Zanim referendum doszło do skutku, wojewoda stwierdził nieważność uchwały radnych. „Zasada bezpośredniego wyrażania woli przez mieszkańców nie może prowadzić do zniesienia obowiązków oraz kompetencji organów stanowiących i wykonawczych jednostek samorządu terytorialnego, zwłaszcza tam, gdzie w grę wchodzi ich wyłączność kompetencyjna” – napisał wojewoda podlaski w rozstrzygnięciu nadzorczym. Innymi słowy, w drodze referendum mieszkańcy nie mogą zdecydować, czy dany organ ma wykonać zadanie, którego obowiązek realizacji nakłada na niego ustawa, czy też nie powinien tego robić. W ten sposób głosujący mogliby de facto upoważnić organ do niewykonania obligatoryjnych zadań.

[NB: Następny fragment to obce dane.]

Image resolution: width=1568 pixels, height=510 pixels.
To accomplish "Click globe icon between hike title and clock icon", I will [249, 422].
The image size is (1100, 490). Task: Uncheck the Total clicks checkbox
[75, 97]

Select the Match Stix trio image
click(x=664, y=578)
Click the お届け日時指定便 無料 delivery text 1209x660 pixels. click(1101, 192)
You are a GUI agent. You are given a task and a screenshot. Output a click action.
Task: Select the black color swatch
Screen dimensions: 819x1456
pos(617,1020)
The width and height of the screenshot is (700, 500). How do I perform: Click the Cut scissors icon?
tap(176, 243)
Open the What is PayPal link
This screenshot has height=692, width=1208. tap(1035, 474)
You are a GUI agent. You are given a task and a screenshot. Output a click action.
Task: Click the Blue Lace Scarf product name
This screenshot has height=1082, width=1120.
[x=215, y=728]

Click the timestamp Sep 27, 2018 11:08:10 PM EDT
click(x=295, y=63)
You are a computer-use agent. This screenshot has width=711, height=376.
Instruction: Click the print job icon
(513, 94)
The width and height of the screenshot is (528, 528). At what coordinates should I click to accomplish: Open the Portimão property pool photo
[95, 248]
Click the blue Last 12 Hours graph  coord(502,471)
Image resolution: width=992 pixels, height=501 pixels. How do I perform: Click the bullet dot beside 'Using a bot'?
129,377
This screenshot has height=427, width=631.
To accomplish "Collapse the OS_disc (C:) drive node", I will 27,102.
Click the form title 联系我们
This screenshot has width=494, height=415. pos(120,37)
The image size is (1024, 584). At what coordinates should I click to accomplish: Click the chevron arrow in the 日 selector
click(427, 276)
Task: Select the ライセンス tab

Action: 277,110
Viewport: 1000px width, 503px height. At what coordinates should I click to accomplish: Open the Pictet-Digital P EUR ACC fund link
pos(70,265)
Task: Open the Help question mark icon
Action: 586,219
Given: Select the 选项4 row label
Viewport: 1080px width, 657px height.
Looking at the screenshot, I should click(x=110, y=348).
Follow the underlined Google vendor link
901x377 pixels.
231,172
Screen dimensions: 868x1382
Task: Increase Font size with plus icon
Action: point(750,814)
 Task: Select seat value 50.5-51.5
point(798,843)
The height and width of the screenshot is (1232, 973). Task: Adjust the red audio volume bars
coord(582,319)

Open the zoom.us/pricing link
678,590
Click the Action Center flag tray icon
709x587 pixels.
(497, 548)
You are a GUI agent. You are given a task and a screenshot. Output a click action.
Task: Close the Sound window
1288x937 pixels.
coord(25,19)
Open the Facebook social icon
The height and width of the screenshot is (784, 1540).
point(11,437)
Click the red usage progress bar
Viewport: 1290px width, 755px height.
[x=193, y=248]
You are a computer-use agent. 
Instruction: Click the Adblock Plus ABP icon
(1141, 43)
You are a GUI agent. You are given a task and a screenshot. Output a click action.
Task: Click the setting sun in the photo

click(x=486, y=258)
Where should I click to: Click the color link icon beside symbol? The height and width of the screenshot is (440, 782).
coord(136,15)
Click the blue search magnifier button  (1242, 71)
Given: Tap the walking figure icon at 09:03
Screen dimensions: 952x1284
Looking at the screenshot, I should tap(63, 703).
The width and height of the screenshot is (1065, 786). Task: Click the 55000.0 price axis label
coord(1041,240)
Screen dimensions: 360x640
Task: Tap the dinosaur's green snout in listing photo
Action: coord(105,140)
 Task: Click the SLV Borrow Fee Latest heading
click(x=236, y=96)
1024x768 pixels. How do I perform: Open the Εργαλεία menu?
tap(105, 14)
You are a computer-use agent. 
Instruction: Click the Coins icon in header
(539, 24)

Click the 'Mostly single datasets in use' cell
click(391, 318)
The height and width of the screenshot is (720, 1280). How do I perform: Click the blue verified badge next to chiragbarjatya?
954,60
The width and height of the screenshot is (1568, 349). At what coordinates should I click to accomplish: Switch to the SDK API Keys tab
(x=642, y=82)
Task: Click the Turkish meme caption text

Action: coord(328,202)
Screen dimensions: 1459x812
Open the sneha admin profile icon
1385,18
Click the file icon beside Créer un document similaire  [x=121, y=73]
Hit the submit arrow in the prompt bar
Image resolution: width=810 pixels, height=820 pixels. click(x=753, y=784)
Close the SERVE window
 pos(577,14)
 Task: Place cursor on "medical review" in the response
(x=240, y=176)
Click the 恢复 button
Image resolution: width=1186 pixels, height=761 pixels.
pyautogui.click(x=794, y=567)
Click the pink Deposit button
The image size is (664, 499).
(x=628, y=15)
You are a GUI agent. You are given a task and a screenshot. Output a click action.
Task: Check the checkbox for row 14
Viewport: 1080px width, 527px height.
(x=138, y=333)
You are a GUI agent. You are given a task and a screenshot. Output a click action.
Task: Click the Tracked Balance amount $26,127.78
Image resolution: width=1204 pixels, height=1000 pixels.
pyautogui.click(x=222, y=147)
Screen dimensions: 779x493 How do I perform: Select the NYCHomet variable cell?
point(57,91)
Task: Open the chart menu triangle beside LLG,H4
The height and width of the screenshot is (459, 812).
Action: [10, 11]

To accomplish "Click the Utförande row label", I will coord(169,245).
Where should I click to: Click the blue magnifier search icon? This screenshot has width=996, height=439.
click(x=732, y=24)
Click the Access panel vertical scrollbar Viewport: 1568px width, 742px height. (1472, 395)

Widać to na przykładzie opisywanej sprawy. Wojewoda zauważył, że burmistrz, który kieruje bieżącymi sprawami gminy, ma obowiązek troszczyć się o interes jednostki samorządu terytorialnego, na czele której stoi. Jeśli więc gmina poniosła jakieś straty finansowe, to włodarz ma obowiązek dochodzić naprawienia szkody od podmiotów odpowiedzialnych za jej wyrządzenie.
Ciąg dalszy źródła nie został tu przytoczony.